How smartphone cameras work - Gary explains

Everything you need to know about how your smartphone's camera works, from lens to apertures to sensor sizes and megapixels.
By
May 8, 2017

Now that smartphones have mostly replaced the point and shoot camera, mobile companies are scrambling to compete where the old imaging giants reigned supreme. In fact, smartphones have completely dethroned the most popular camera companies in photo communities at large like Flickr: which is a big deal.

But how do you know which cameras are good? How do these tiny cameras work, and how do they seemingly squeeze blood from a stone to get good images? The answer is a lot of seriously impressive engineering, and managing the shortcomings of tiny camera sensor sizes.

How does a camera work?

With that in mind, let’s explore how a camera works.

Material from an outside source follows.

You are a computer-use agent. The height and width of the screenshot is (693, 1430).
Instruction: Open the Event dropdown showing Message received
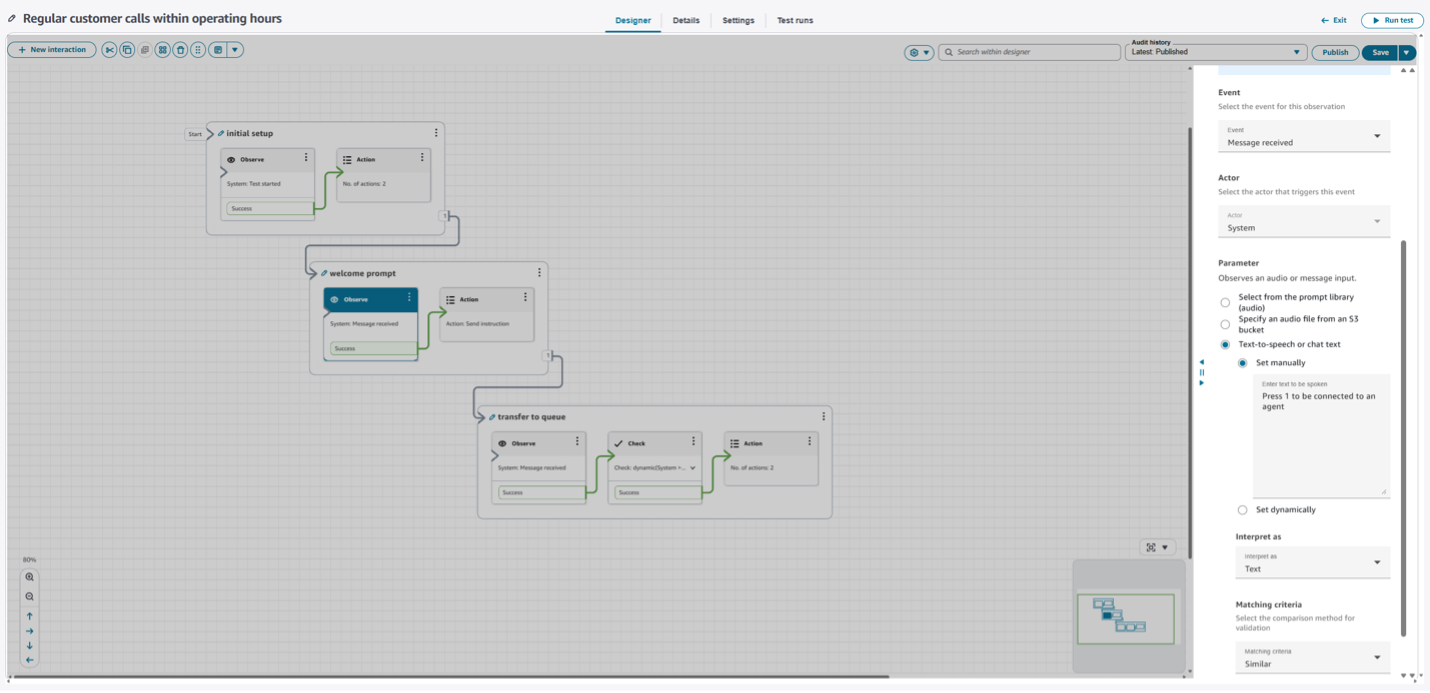1303,137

The process is the same for both DSLRs and smartphone cameras, so let’s dig in:

  1. The user (or smartphone) focuses the lens
  2. Light enters the lens
  3. The aperture determines the amount of light that reaches the sensor
  4. The shutter determines how long the sensor is exposed to light
  5. The sensor captures the image
  6. The camera’s hardware processes and records the image

Most of the items on this list are handled by relatively simple machines, so their performance is dictated by the laws of physics. That means that there are some observable phenomena that will affect your photos in fairly predictable ways.

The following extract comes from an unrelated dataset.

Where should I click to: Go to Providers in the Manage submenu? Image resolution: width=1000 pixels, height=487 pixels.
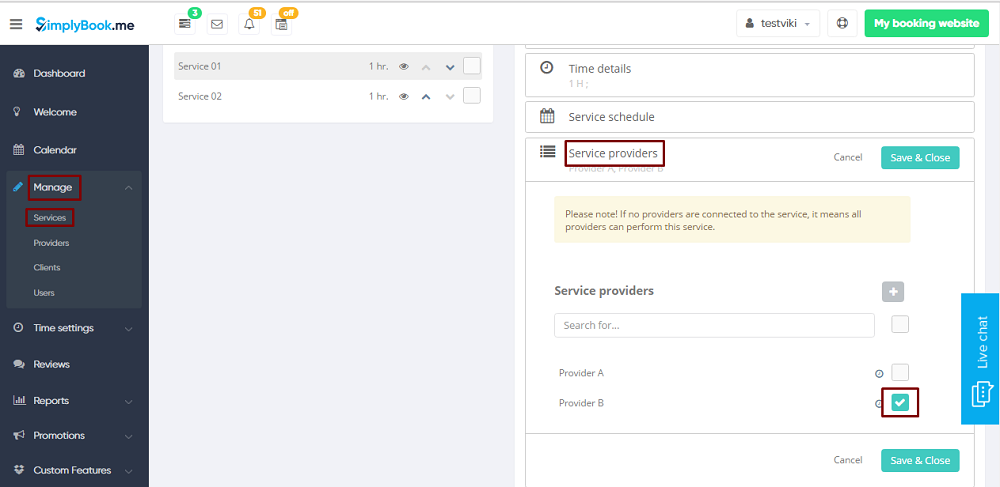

For smartphones, most of the problems will arise in steps two through four because the lens, aperture, and sensor are very small—and therefore less able to get the light they need to get the photo you want. There are often tradeoffs that have to be made in order to get usable shots.

What makes a good photo?

I’ve always loved the “rain bucket” metaphor of photography that explains what a camera needs to do in order to properly expose a shot. From Cambridge Audio in Color:

Achieving the correct exposure is a lot like collecting rain in a bucket. While the rate of rainfall is uncontrollable, three factors remain under your control: the bucket’s width, the duration you leave it in the rain, and the quantity of rain you want to collect. You just need to ensure you don’t collect too little (“underexposed”), but that you also don’t collect too much (“overexposed”). The key is that there are many different combinations of width, time and quantity that will achieve this… In photography, the exposure settings of aperture, shutter speed and ISO speed are analogous to the width, time and quantity discussed above. Furthermore, just as the rate of rainfall was beyond your control above, so too is natural light for a photographer.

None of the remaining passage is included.